The root cause of all dysfunctions of a team is a lack of vulnerability. Teams that can't trust one another enough to be vulnerable are inherently dysfunctional.
Once a team overcomes a lack of vulnerability, the next of the 5 dysfunctions is conflict. Healthy organisations are led by healthy teams that engage in healthy conflict.
One of the Lencioni 5 dysfunctions that's least understood is commitment. Only once your team has engaged in healthy conflict and people's opinions have been aired can the team truly commit together to a way forward—regardless of whether they disagree or not.
Once a team has committed to a way forward, only then can team members hold one another accountable.
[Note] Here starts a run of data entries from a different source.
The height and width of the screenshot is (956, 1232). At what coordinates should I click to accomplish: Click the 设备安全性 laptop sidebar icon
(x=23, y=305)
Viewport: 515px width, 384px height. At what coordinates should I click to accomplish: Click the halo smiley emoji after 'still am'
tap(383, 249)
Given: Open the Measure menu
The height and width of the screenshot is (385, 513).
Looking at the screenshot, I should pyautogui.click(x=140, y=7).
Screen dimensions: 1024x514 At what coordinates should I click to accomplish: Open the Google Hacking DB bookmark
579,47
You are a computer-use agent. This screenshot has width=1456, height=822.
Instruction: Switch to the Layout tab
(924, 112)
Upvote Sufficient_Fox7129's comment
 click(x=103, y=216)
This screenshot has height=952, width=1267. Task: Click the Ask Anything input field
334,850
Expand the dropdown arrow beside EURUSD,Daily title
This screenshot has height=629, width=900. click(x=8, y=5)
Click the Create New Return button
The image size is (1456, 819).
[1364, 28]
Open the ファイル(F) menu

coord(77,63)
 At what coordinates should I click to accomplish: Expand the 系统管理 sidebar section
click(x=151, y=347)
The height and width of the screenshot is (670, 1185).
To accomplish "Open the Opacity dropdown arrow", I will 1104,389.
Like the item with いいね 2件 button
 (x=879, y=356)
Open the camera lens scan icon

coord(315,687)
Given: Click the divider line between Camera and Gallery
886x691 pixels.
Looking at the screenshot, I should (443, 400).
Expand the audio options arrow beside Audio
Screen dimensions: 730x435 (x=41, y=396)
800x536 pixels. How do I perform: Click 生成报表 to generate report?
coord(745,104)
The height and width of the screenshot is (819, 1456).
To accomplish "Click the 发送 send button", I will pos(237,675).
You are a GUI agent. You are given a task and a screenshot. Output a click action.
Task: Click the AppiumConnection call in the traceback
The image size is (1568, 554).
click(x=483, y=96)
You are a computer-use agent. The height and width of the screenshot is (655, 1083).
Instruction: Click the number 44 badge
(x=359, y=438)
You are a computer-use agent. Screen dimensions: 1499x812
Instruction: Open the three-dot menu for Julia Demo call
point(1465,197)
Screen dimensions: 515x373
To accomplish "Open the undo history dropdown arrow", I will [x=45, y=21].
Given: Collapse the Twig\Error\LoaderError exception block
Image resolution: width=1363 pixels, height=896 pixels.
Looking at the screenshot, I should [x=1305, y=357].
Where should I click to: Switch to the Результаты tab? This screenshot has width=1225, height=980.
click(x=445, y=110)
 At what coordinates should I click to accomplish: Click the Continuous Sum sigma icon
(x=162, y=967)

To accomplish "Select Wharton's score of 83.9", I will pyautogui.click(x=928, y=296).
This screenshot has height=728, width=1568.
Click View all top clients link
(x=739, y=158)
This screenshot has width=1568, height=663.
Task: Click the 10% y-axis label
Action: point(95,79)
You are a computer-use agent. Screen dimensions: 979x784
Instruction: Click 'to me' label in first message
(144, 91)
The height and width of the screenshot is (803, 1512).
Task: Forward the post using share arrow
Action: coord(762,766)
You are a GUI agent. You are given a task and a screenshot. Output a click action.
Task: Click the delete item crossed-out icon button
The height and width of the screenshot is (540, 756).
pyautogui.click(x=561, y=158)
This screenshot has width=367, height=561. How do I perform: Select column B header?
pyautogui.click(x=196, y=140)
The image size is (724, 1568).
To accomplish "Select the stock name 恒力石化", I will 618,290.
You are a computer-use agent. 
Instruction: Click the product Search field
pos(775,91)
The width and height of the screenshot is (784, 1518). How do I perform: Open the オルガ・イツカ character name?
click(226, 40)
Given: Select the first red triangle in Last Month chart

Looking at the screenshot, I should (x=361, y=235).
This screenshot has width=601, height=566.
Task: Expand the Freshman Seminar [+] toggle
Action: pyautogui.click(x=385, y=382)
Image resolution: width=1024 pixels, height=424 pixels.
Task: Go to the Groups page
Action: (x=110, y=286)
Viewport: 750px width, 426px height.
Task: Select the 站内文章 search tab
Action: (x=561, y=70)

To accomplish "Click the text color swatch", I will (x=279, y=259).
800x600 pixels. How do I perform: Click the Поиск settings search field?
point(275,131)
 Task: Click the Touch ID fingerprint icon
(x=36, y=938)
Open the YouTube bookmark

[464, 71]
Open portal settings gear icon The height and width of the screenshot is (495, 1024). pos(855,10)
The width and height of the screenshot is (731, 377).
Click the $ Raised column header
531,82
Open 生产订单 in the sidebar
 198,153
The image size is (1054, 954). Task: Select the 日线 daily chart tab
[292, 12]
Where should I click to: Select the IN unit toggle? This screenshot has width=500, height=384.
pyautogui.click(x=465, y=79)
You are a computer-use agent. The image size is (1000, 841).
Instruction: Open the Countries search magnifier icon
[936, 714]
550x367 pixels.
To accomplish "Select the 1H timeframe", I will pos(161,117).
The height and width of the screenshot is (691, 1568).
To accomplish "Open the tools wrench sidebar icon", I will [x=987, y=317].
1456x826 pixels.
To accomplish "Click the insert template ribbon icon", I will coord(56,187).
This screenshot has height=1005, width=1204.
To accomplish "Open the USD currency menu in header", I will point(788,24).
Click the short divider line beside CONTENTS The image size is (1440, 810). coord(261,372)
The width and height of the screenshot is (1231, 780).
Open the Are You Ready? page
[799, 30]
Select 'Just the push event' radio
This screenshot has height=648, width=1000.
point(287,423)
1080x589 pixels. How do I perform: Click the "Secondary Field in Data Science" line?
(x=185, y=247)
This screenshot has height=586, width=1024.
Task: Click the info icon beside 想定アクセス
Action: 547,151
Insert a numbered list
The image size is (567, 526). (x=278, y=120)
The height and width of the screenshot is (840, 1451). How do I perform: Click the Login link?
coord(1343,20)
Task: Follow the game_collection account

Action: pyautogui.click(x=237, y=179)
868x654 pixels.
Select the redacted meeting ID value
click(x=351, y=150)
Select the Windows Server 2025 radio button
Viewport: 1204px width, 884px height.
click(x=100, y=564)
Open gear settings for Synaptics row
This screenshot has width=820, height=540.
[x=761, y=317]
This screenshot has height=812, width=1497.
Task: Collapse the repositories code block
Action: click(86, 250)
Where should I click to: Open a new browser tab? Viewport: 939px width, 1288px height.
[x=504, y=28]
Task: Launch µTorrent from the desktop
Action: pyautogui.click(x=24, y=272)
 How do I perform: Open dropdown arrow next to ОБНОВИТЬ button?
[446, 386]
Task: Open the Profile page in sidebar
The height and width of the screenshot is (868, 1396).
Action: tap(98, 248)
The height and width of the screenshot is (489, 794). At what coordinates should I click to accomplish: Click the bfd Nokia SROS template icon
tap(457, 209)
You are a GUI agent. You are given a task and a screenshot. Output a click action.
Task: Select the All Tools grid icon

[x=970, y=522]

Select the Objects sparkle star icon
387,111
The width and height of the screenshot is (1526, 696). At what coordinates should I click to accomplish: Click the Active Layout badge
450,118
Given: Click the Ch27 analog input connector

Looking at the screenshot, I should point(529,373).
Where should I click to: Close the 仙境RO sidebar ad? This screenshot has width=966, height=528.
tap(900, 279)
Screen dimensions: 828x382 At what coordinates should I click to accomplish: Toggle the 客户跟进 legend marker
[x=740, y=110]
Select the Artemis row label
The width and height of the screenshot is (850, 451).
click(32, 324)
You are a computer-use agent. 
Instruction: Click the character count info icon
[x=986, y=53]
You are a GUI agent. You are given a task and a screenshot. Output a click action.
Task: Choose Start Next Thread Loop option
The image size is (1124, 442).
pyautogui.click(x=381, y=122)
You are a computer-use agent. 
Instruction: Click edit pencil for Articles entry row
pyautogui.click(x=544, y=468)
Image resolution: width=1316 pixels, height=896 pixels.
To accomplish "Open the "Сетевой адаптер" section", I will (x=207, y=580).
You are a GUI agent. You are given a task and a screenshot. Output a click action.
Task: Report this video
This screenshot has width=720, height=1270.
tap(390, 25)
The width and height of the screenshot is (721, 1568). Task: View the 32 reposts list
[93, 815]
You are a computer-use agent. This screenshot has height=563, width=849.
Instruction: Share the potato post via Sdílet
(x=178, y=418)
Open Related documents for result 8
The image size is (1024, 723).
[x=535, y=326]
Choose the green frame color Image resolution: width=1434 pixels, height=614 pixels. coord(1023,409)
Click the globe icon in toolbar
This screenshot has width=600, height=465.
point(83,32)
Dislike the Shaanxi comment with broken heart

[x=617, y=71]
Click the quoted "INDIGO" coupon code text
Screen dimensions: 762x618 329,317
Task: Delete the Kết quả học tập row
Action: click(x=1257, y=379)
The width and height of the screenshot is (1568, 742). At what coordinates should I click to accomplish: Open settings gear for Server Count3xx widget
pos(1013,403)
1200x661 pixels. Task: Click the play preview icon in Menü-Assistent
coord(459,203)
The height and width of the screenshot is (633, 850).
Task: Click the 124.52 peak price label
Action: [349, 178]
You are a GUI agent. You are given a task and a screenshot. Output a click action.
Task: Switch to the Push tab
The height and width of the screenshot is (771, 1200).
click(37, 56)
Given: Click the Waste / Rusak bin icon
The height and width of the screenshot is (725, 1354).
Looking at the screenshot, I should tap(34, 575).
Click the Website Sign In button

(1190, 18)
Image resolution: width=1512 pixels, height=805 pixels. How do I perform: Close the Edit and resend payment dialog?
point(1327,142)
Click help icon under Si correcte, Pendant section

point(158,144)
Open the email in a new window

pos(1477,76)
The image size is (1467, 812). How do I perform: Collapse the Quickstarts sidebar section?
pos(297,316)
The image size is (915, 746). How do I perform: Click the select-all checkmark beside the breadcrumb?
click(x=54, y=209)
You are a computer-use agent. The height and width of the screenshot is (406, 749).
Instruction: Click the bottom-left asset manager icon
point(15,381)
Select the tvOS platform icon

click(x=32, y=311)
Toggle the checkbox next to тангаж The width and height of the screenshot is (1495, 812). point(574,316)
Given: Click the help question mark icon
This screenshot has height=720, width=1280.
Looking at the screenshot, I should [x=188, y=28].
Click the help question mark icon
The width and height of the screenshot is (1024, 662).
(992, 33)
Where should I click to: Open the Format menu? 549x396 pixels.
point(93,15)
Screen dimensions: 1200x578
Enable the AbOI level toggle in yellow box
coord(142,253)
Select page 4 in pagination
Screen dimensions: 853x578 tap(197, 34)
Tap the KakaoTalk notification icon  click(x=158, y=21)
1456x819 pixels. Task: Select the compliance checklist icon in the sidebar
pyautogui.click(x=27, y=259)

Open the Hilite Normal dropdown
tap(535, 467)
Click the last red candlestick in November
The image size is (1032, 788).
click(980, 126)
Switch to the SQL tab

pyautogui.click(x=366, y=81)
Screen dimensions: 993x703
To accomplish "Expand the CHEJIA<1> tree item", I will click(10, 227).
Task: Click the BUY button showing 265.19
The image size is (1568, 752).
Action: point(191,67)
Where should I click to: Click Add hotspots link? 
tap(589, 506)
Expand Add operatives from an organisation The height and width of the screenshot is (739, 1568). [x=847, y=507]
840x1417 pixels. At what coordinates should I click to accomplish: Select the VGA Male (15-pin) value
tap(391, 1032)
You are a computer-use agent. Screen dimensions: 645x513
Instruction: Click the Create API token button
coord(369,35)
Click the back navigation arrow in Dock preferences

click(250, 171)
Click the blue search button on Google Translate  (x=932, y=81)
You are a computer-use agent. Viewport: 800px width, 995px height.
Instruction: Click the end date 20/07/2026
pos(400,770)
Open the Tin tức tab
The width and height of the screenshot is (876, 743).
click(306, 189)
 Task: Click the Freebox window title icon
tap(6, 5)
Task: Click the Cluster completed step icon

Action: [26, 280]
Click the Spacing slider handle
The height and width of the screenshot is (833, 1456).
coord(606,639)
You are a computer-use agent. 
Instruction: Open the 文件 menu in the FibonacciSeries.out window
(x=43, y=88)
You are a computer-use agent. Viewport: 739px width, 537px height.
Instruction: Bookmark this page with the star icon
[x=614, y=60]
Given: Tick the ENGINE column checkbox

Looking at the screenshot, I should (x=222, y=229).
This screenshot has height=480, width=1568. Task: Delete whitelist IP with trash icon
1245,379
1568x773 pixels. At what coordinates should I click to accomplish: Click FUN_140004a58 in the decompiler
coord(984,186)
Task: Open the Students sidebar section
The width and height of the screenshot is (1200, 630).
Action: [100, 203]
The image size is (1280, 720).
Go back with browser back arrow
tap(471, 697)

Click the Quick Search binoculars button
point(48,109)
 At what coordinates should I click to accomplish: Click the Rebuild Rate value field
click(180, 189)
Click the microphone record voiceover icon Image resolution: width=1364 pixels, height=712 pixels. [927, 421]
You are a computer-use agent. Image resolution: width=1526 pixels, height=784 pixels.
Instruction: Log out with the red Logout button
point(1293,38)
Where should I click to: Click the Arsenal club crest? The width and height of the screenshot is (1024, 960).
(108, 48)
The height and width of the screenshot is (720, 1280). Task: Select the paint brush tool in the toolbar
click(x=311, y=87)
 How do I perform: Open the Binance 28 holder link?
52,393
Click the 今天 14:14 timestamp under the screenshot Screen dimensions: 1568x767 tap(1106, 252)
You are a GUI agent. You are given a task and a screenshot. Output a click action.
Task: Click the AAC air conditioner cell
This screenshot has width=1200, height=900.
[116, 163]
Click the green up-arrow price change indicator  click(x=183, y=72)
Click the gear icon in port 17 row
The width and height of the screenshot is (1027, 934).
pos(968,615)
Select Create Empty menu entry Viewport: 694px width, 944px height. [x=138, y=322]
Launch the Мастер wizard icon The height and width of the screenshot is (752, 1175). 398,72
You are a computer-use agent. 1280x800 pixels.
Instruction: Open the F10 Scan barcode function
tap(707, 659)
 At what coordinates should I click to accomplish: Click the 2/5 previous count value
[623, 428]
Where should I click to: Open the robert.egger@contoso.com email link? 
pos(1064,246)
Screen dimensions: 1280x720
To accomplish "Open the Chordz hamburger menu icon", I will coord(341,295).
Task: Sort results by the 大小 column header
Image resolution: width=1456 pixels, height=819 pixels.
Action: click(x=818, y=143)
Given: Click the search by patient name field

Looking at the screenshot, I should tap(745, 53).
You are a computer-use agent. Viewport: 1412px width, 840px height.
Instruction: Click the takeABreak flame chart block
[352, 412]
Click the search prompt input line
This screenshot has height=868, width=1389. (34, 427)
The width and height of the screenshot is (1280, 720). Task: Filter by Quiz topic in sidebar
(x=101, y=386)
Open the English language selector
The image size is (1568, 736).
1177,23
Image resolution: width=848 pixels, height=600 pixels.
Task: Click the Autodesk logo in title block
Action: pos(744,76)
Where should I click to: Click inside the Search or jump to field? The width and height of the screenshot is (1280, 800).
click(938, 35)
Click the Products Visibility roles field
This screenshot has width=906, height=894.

One of the best five dysfunctions of a team exercises is to do practice team accountability. Teams go to the next level when they are able to hold one another accountable for behaviour.
To provide a five dysfunctions of a team summary, you can either explain all five in detail or jump straight to results. This is what it's all about. The Five Dysfunctions of a Team isn't about 'soft skills', it's about results. Unhealthy teams achieve mediocre or average results whereas healthy teams achieve excellent results. It's that simple.
If you're in a context where you're keen to take your team or another group through The Five Dysfunctions of a Team, then check out my five dysfunctions of a team powerpoint.
Another resource I'd recommend to help you build your team is my book Step Up or Step Out: How to deal with difficult people, even if you hate conflict.